> _Problem statement_: Translate this sentence from the passage below about a Nigerian town near the Onobrak Art Centre into Spanish: "The only problem is that a good part of the town has no electricity."

I count my days in terms of when I can return there, having been there in Feb and early March this year and planning to return as soon as possible.

What attracts me to the place?

A representative example of Onobrakpeya's greatest works, housed in his two galleries there, which I am able to tour almost daily on a visit to the town.

Interactions with spiritual adepts in their magnificent shrines.

Ready access to Ughelli with another powerful network of shrines, with the custodians ready to share knowledge with one, it seems.

The Ekene groves and shrines in Agbarha-Otor, the first examples I encountered of the town's spiritual culture, would have completed the picture, but even taking time to look at those groves is something I wonder if it could attract the angry attention of those Ekene members who think Ekene should be restricted to Agbarha people only.

Some of the shrines welcomed me, but the stark division between Ekene members on admission of non-Agbahar people is such that I have decided not to visit those shrines again, lest something negative occurs. 

Its a semi-rural environment, with a vast palm tree planation with clear roads, near the Onobrak Art Centre, where the galleries are, along with a lot of quiet roads in that area, perfect for walking and  contemplation.

The only problem is that a good part of the town has no electricity.

This can be addressed by using a relatively cheap but good hotel but the price of a room for a week in such a hotel  is equal to the cost of a good part of the year's rent for a self contained room and parlour in the rural section of town near the art centre.

I considered  renting such an apartment there but the absence of any electricity nullifies the value of the low rent.

I have been thinking of where to move to. Ive been wondering what value Lagos has for me since it does not have a library or bookshop culture, two primary  attractions of a city for me.

> _Supplied material_:
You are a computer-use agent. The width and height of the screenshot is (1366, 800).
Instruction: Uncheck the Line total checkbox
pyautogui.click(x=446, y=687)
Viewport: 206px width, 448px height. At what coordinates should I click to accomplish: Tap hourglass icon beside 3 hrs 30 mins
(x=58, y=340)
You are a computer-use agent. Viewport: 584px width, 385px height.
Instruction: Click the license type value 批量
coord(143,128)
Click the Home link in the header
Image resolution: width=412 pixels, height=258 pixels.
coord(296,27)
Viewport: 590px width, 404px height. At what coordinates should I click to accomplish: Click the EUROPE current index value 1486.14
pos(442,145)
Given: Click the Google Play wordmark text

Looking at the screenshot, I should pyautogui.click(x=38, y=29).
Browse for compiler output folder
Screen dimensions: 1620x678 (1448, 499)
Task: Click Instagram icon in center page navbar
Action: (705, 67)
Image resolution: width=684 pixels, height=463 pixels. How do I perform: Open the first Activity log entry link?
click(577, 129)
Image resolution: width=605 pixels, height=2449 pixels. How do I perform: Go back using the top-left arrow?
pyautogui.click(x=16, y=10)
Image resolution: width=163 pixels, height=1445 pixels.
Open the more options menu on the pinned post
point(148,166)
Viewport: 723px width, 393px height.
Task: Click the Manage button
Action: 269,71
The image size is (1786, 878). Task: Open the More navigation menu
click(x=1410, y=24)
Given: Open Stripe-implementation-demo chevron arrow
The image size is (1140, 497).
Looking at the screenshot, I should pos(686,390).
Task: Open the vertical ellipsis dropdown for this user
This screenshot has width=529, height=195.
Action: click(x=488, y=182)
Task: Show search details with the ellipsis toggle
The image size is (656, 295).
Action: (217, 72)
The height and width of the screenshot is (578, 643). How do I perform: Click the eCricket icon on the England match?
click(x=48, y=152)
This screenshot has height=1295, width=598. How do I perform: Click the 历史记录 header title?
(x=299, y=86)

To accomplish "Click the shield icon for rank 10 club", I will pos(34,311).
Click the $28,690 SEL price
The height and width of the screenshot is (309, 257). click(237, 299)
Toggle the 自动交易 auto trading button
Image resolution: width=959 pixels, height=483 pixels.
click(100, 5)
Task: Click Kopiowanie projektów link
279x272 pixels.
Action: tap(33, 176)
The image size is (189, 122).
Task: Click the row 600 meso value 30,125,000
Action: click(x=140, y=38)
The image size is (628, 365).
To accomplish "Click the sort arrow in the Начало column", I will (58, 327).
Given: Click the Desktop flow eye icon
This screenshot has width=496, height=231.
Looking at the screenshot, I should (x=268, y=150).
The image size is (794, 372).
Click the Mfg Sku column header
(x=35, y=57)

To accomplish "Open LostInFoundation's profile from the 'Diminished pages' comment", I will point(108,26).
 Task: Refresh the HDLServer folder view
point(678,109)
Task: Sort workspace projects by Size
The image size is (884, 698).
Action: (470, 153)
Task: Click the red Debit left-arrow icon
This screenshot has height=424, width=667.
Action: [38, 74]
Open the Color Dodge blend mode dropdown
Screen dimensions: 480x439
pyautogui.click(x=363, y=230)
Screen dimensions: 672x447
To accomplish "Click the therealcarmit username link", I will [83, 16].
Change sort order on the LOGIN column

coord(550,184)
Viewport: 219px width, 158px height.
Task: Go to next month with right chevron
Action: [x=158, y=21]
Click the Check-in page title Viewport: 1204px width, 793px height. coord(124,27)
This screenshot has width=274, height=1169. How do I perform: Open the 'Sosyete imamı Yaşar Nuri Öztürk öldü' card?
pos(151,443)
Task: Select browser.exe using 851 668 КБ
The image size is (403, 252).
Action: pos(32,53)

> _Task response_: El único problema es que buena parte del pueblo no tiene electricidad.